-- DOCUMENT PASSAGE follows --

Studio album by Barbara Mandrell
- Released: April 30, 1982
- Recorded: Nashville, TN (January 1982)
- Genre: Country pop
- Length: 34:30
- Label: MCA
- Producer: Tom Collins

Barbara Mandrell chronology
| Barbara Mandrell Live (1981) | In Black & White (1982) | He Set My Life to Music (1982) |

Singles from ...In Black & White
- "'Till You're Gone" Released: April 12, 1982; "Operator, Long Distance Please" Released: August 16, 1982;

= ...In Black & White =

...In Black & White is the eleventh solo studio album by American country music artist Barbara Mandrell. The album was released in April 1982 on MCA Records and was produced by Tom Collins. It was Barbara Mandrell's first studio album in two years since the release of Love Is Fair.

-- DOCUMENT PASSAGE concluded --

§ **ABOUT THIS TASK**:
Continue the article on Barbara Mandrell's album ...In Black & White from the end of its last sentence.

-- GIVEN DATA follows --

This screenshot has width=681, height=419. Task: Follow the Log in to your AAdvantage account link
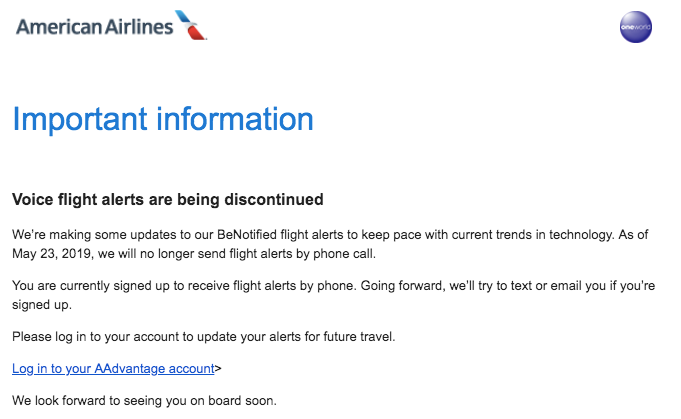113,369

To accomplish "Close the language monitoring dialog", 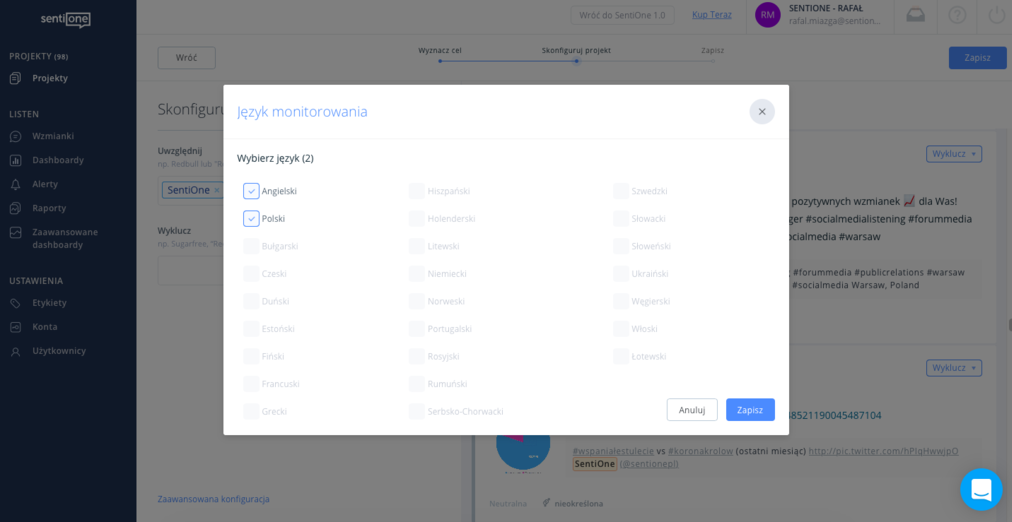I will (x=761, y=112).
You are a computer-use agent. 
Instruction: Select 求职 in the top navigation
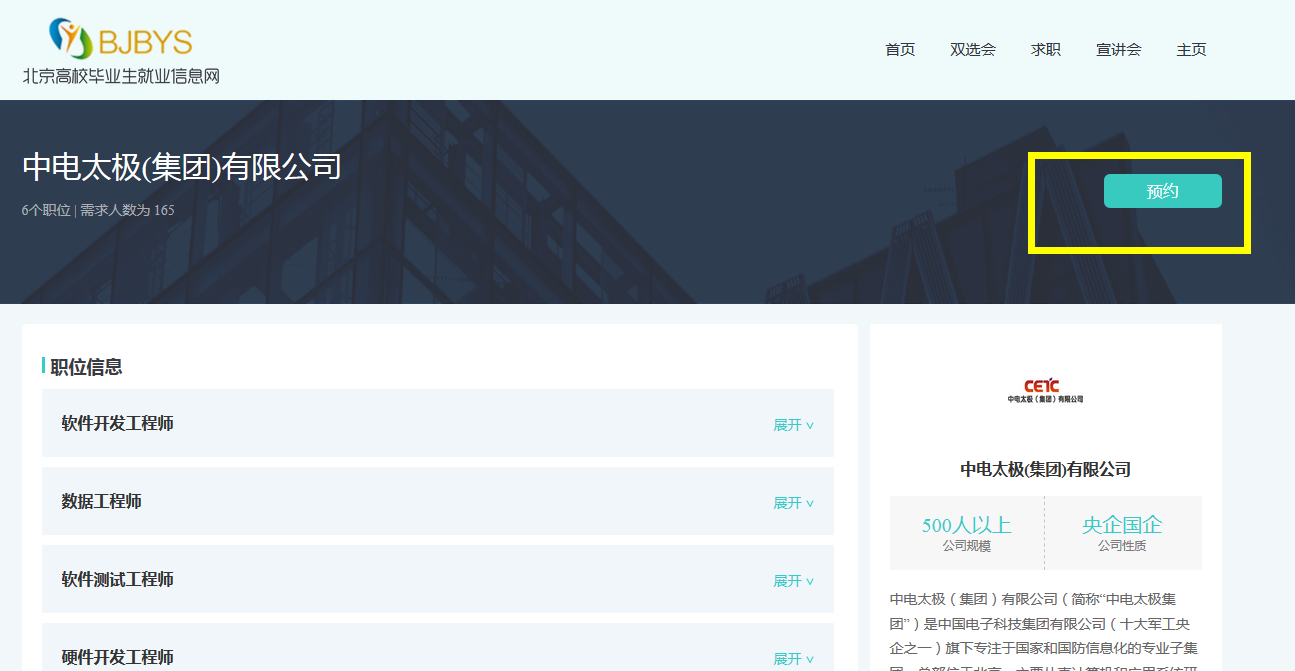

-- GIVEN DATA concluded --

§ **RESPONSE TO THE EXERCISE**:
Professional ratings
Review scores
| Source | Rating |
| AllMusic |  |

==Background and content==
...In Black & White was recorded in January 1982 in Nashville, Tennessee, and consisted of 10 tracks of new material. Greg Adams of AllMusic compared the fourth track, "Till You're Gone" to Ronnie Milsap's number-one country single "Lost in the Fifties Tonight (In the Still of the Night)", saying that the track anticipated the "oily nostalgia...with its classic doo wop chord progression." The album mainly contained country pop-influenced ballads such as "Till You're Gone". Adams gave the album three out five stars, calling the album "uneven" in parts. He stated, "The album is marred by synthetic production and uneven material, particularly with regard to the preponderance of generic ballads that aren't rooted in any particular genre of music. Unless you're a completist, enjoy "Till You're Gone" on a greatest-hits collection and skip the rest."

...In Black & White was released on an LP album, with five songs on each side of the record.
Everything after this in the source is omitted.